Collected data
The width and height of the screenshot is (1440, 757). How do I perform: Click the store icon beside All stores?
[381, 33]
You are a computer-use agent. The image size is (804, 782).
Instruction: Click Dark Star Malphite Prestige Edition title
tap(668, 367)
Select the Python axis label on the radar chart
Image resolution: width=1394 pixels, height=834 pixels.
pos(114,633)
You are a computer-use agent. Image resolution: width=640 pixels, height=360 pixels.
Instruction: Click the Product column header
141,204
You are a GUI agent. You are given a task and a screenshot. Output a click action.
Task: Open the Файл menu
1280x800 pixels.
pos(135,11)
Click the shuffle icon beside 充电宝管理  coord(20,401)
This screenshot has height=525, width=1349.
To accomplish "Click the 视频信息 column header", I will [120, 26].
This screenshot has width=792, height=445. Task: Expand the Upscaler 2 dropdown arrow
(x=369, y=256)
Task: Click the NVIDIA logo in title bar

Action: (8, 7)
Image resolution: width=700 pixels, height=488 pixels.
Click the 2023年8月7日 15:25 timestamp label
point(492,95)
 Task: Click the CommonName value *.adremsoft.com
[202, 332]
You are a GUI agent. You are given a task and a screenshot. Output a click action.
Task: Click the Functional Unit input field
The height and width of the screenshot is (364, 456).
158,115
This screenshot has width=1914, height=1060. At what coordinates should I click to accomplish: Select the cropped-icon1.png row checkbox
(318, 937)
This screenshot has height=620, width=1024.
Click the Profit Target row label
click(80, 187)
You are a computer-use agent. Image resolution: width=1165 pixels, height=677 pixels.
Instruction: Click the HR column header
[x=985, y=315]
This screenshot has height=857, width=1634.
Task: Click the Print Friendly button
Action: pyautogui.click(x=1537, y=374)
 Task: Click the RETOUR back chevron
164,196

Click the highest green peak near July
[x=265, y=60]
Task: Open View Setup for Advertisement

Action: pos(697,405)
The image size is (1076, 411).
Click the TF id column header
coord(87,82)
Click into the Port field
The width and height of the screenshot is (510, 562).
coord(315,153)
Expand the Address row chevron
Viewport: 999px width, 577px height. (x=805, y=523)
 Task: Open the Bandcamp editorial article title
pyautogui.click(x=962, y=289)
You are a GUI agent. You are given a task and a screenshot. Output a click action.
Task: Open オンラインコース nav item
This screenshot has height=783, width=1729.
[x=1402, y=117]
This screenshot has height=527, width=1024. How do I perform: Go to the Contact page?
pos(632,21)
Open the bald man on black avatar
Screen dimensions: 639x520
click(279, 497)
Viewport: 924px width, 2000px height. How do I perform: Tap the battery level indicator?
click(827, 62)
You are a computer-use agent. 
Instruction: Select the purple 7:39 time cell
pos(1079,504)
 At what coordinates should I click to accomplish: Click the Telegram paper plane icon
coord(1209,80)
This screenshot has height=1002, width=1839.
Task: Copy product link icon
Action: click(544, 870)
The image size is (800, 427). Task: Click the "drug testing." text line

- **What the exercise asks**
In the records, count every line that includes "computer" and give the count alone.

- **Reply to the exercise**
4